Notice that the midship frame still extends above the gunwale and a 1″X3″ cross piece is attached in order to hold the midship frame to the moulding jig. The moulding jig is built like a ladder, made of generic two-by-fours, where the moulds–plywood cutouts–are attached at specified intervals. Also the bow and stern transoms, made of 3/4″ Okoume marine plywood, are cut out and attached to the jig.

Now we have to do some lofting–i.e., translate the plans to actual plywood cutouts of the bottom and planks. This is done by turning the 4’X8′ sheet of plywood into a grid and measuring up from one edge to the sides of the planks and marking it with a dot. Notice I use a wooden batten held in place by small nails in order to draw a smooth curve through the dots on the plywood.

After cutting the planks and bottom out of the plywood, we are ready to start planking. We begin with the bottom, which is 3/8″ Okoume, and is stiff enough to put up a fair bit of resistance to the gentle curve, hence the lead weight on the forward end. The bottom is attached to the forekeel, midship frame, and stern transom with bronze wood screws and West System epoxy.

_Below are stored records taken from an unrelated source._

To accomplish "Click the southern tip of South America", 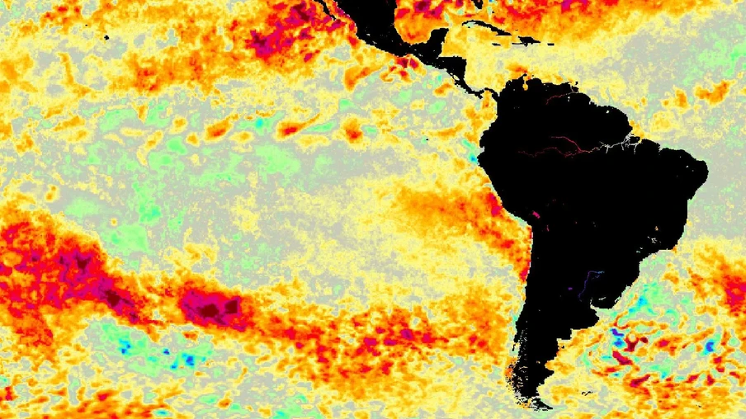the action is (x=541, y=405).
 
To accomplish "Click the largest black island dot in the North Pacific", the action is (x=107, y=37).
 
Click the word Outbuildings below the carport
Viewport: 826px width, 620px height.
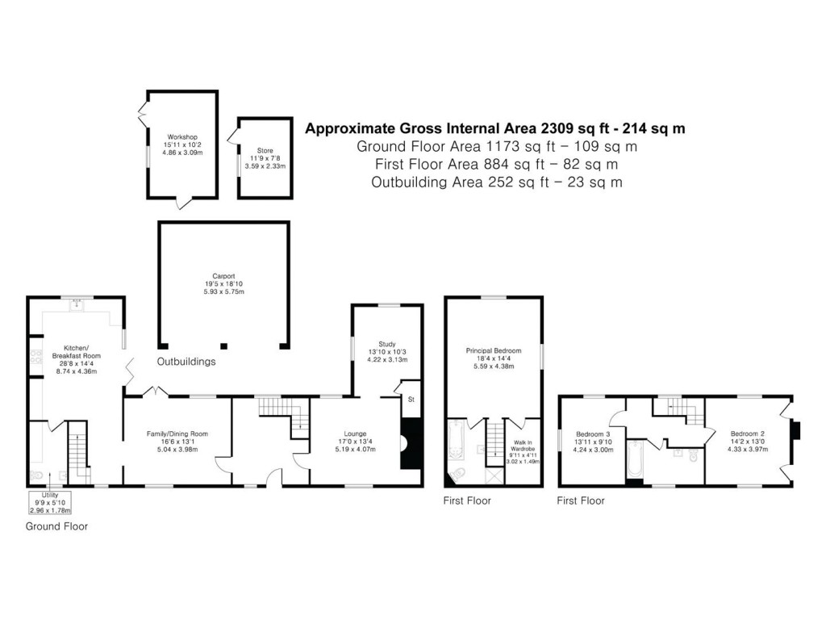click(186, 362)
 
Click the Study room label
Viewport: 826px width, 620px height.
click(387, 351)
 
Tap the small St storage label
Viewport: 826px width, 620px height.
click(411, 400)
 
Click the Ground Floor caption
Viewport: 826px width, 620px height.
click(56, 526)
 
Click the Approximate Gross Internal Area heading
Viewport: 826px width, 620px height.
click(494, 128)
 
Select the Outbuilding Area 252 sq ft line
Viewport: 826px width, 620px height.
click(496, 182)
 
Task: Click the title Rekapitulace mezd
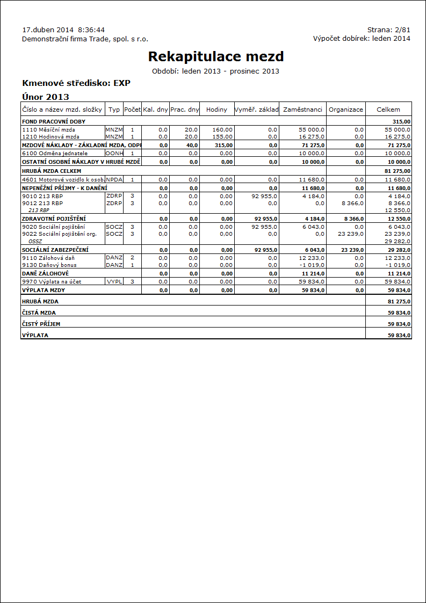[x=215, y=56]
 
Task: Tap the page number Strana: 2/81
[x=388, y=30]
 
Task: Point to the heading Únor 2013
[x=46, y=97]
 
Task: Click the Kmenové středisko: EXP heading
[x=76, y=83]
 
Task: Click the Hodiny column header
[x=216, y=110]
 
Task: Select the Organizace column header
[x=346, y=110]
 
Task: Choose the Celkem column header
[x=388, y=110]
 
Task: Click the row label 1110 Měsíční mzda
[x=49, y=130]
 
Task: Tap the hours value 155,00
[x=222, y=137]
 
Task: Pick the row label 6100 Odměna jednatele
[x=55, y=154]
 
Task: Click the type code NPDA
[x=114, y=179]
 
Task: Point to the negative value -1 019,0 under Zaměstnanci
[x=312, y=265]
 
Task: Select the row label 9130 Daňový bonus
[x=49, y=265]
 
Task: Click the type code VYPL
[x=114, y=281]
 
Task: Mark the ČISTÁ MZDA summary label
[x=39, y=313]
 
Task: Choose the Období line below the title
[x=215, y=71]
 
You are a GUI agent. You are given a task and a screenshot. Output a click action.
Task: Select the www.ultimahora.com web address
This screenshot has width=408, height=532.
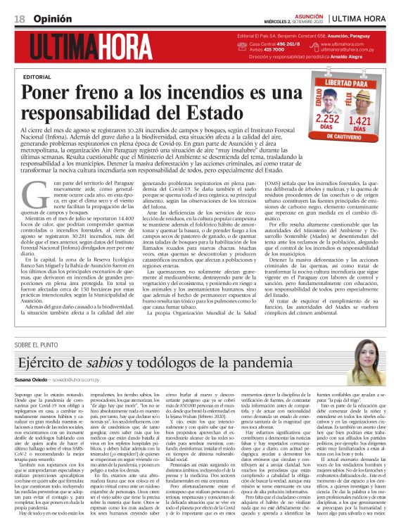[x=343, y=44]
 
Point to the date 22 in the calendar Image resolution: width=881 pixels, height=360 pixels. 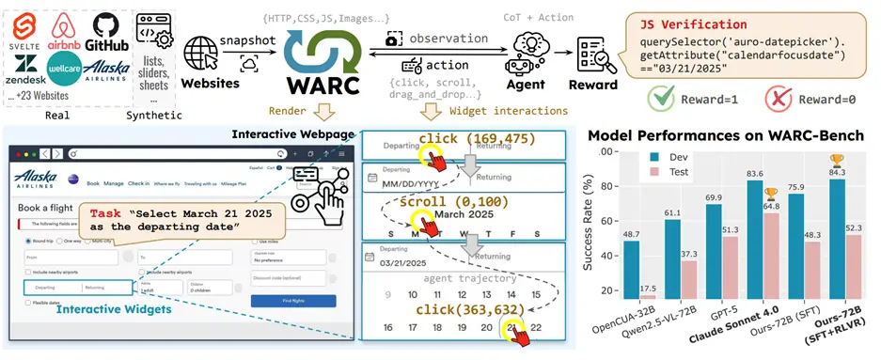point(535,327)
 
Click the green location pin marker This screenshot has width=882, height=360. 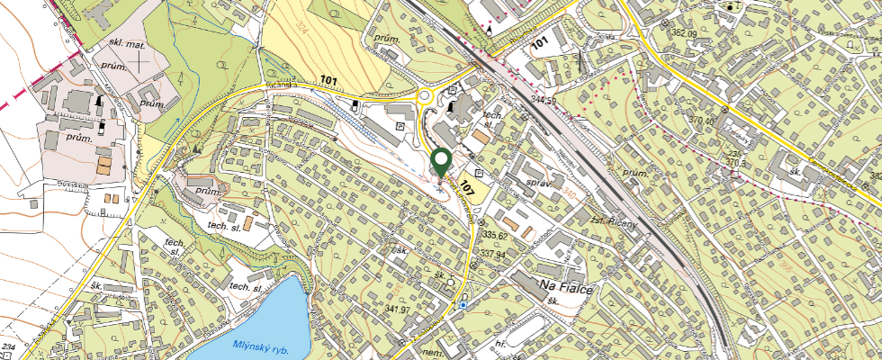point(441,162)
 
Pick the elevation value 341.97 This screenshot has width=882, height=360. point(397,310)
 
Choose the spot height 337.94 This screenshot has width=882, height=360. point(493,254)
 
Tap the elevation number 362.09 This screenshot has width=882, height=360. point(684,33)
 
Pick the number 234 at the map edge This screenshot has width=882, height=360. point(8,346)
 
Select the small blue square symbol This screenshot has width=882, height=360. point(463,305)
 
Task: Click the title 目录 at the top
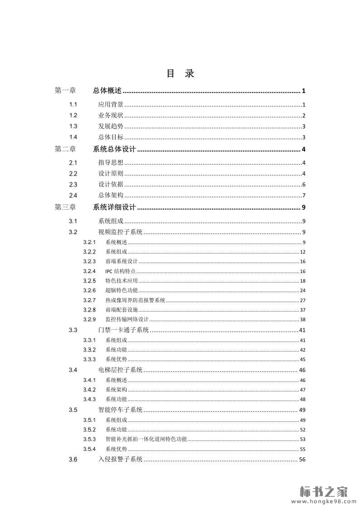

Next up the garboard planks. We use a bevel plane on the bottom until there is a snug fit against the overlapping garboard planks. Again the planks are attached to the bow transom, forekeel, midship frame and aft transom with bronze screws and epoxy. We use drywall screws to hold the planks against the bottom while the seam cures with epoxy, thus insuring a strong, watertight join. Afterwards the drywall screws are removed and the holes filled with epoxy.

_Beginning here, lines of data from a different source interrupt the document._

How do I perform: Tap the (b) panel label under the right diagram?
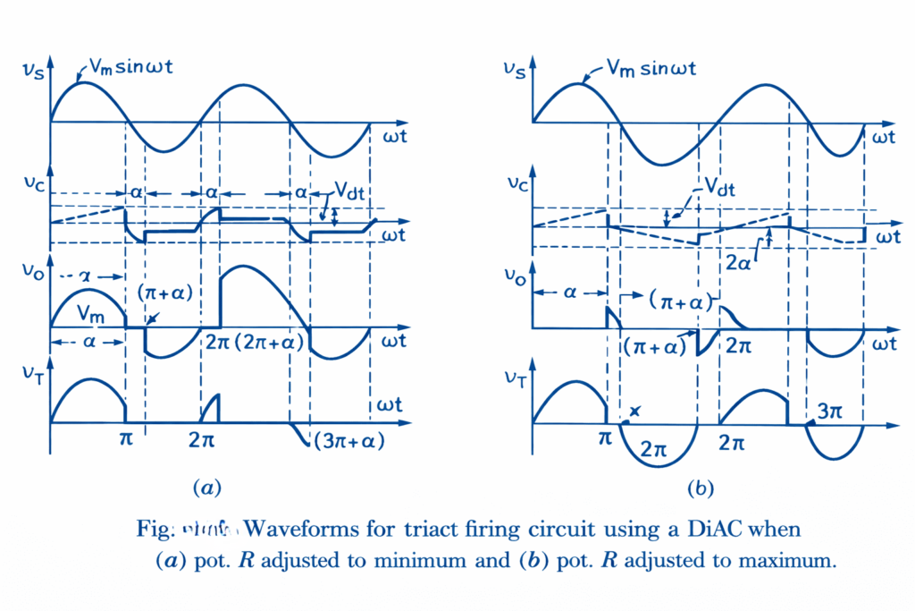(x=701, y=488)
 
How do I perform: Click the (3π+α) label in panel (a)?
(x=348, y=441)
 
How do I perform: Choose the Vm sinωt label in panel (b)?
(x=652, y=68)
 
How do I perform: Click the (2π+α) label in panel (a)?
(x=273, y=342)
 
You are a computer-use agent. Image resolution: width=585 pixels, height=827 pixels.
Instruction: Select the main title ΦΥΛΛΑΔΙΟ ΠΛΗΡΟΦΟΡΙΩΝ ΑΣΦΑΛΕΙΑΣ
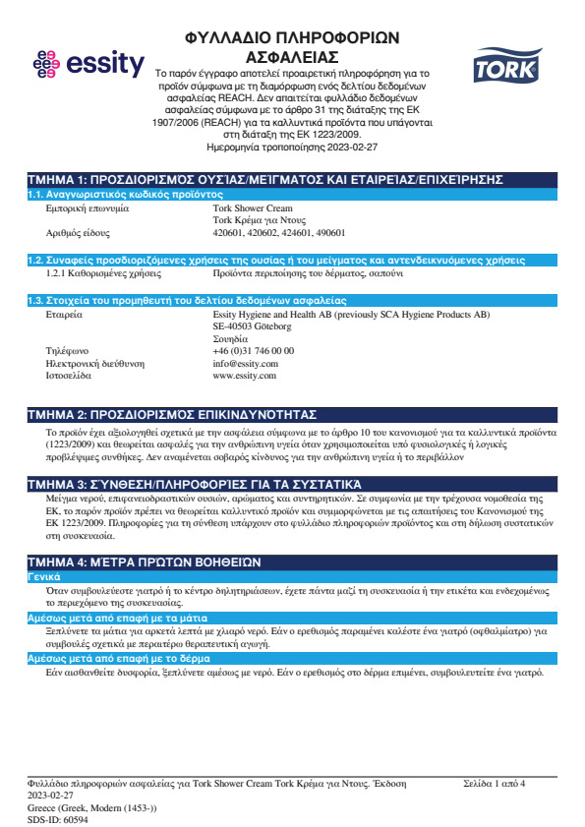pos(291,45)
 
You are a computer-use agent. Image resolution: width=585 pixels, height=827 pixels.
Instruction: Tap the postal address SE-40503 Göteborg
pos(252,325)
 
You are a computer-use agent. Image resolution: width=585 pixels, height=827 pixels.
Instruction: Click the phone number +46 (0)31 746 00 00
pos(253,350)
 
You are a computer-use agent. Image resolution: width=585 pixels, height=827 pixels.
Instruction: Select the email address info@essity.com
pos(245,363)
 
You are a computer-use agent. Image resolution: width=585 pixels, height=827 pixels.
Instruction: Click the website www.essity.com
pos(245,376)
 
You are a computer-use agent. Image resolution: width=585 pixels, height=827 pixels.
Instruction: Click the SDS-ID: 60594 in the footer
pos(58,818)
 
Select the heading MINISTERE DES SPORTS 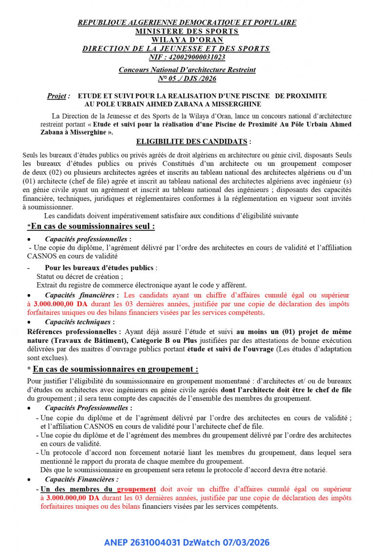click(x=187, y=31)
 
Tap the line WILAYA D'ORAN click(x=187, y=40)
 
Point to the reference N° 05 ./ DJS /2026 click(x=187, y=79)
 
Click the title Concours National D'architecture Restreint click(x=187, y=70)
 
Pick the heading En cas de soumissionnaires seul click(x=93, y=226)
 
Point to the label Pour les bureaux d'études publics click(x=99, y=268)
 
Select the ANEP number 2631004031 click(x=156, y=543)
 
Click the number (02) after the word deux click(x=43, y=173)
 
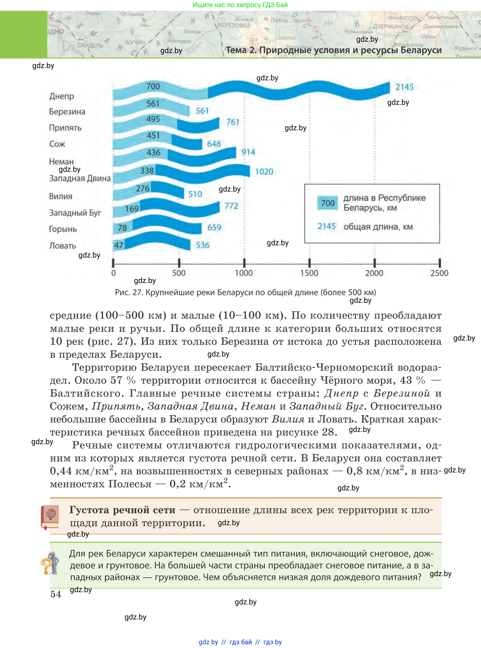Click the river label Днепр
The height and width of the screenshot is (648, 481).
[61, 96]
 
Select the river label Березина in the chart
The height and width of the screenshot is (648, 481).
[67, 112]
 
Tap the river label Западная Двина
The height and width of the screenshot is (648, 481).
[80, 178]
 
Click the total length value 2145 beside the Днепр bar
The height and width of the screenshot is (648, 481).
[404, 87]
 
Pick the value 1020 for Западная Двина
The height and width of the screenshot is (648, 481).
[264, 172]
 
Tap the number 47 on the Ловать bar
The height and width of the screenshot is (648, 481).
[118, 245]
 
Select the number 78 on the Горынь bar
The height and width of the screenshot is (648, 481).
[122, 228]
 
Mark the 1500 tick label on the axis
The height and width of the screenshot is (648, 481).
[309, 273]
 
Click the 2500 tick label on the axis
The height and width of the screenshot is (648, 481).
[439, 273]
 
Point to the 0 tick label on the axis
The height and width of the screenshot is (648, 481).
[113, 273]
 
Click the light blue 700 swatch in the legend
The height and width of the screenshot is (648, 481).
[327, 203]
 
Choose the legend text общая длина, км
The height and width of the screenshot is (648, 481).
[378, 227]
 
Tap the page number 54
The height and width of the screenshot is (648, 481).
[56, 594]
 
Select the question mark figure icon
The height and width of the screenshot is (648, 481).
[50, 563]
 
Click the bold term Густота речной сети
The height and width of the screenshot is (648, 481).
[122, 510]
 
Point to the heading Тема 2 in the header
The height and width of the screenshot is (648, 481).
[241, 50]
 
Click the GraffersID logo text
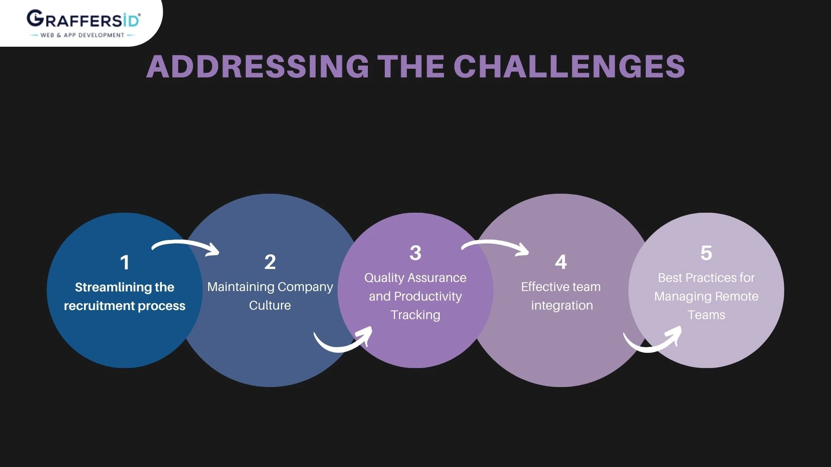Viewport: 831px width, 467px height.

Next repeat the process for the middle planks:
And lastly we add the sheer strakes:

As I planned to keep the sheer strakes varnished I did not wish to drill them with holes for the temporary drywall screw, so I constructed little buttons to hold the sheer against the middle planks:
Now the boat is ready to be lifted off of the jig and turned right side up:

Next we add the quarter knees, pieces of timber inserted at each corner of the two transoms (bow and stern). These serve to add considerable structural strength to the little boat. Obtaining the correct bevel angles was somewhat challenging, in the end I only obtained them through a process of successive approximations.
Then we add the rubrail, which will later be covered with a shock-absorbing-topside-friendly foam and canvas rail. But underneath is a 3/4″ square strip of ash (which is what I had on hand at the time, the plans call for fir I think). This also will add a good deal of structural strength. Both the quarter knees and rubrail are attached with bronze screws and epoxy.
Getting there … we now turn the boat back upside down in order to add the keel. But first the entire hull (up to the sheer strake) is sheathed with 10 oz. fiberglass roving and West System epoxy.

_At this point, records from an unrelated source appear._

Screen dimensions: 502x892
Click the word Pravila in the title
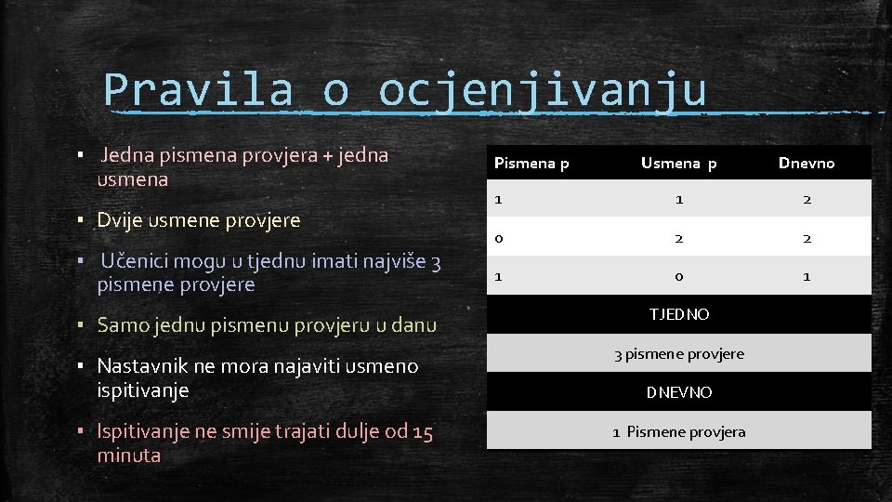click(x=198, y=90)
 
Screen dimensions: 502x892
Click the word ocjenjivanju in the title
click(x=543, y=90)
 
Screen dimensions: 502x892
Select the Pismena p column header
click(x=531, y=164)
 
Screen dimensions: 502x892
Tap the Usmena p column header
click(x=679, y=164)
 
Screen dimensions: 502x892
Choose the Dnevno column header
click(x=807, y=164)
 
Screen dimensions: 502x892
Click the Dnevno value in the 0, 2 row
click(x=807, y=238)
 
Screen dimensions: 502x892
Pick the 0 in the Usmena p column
click(x=679, y=276)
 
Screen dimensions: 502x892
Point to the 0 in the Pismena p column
click(x=499, y=238)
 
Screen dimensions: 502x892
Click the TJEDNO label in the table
click(x=679, y=314)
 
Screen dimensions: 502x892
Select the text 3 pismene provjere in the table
click(x=679, y=353)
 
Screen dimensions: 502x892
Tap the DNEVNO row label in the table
click(x=679, y=392)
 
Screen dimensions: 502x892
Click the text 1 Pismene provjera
click(x=679, y=431)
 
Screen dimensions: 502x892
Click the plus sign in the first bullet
click(x=326, y=155)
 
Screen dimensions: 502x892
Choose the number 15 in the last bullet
click(x=423, y=431)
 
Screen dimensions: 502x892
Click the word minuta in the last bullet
click(x=129, y=456)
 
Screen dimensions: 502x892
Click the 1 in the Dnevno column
click(x=807, y=276)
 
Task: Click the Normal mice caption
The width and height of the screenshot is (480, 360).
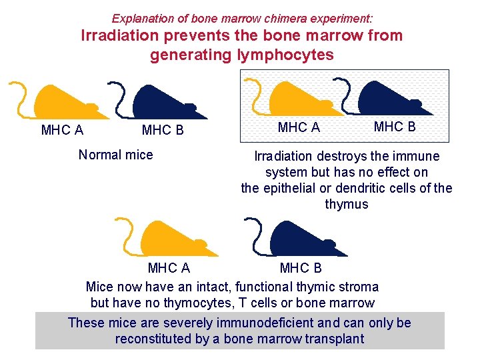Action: pyautogui.click(x=115, y=155)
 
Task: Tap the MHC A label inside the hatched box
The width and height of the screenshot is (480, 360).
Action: pyautogui.click(x=299, y=127)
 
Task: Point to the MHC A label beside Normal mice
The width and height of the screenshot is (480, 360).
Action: pyautogui.click(x=62, y=130)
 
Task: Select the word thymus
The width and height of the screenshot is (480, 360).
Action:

I used ash for the keel. Notice how it is tapered aft as well as vertically. The keel is bedded with 3M 5200, fastened with wood screws from the inside:
Since this is a sailing dinghy, we have to construct the dagger board trunk. The trunk will also serve as a support for the middle rowing bench. As with the keel, it will be bedded and sealed with 3M 5200.
The three seats for the dinghy I made out of mahogany and varnished them because varnish looks nice, but that does add weight and work so you may wish to follow the plans and use cedar and paint. The spars for the sailing rig I made out of sitka spruce. I purchased the oars ready made, as well as the tan sail (from the woodenboatstore). Here’s the rowing version of the completed dinghy:

And with the sail she’s even more irresistible:
So have fun, these are great dinghies. If you are new to boatbuilding just remember Moitessier’s motto: “the work will teach you the work”.
Sadly, I have built two of these tenders for Ruth Avery and both of them have ended up in landfills. And both died by the same cause: reckless powerboat drivers. So I now have an 8′ Fatty Knees dinghy which I like very much. It is heavier than the Nutshell which makes stowage more difficult (overturned on the foredeck), but has considerably more volume and is more stable. It’s all a tradeoff. But the Nutshell Pram in my experience is a better tradeoff than most.